Patients who experience excessive daytime sleepiness or who fall asleep at inappropriate times may be candidates for a MSLT or MWT. The MSLT is designed to measure how long it takes a person to fall asleep during the course of a day. The MWT tests a person’s ability to resist sleep and stay awake for a designated period of time. During these studies, the sleep technologist monitors the patient’s sleep/wake patterns. The MSLT and MWT are used to diagnose narcolepsy or idiopathic hypersomnolence.
The MSLT begins two hours after awakening from a diagnostic polysomnography; it consists of four to five attempts at napping scheduled 2 hours apart. During testing, the patient is asked to relax and try to fall asleep. The test measures how quickly the person falls asleep during regular waking hours as well as the kind of sleep experienced during the naps.

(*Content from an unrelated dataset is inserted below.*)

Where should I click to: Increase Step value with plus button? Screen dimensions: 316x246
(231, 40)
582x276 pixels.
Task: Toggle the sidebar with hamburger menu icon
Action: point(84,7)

The MWT also provides an objective measurement of the degree of daytime sleepiness. However, instead of measuring the patient’s ability to fall asleep, the MWT measures the patient’s ability to stay awake for defined period of time under sleep-inducing circumstances. The MWT may be done following overnight polysomnography, but it doesn’t necessarily have to follow polysomnography. The MWT measures the person’s ability to resist sleep and stay awake when instructed to remain awake for 20 minutes.
The MWT is based on the idea that, in some cases, the patient’s ability to stay awake may be more important than his or her ability to fall asleep. The test is generally used to determine whether an individual’s inability to stay awake is a public or personal safety concern. It is also commonly used to document treatment of a sleep-related disorder for the Department of Motor Vehicles or for an employer.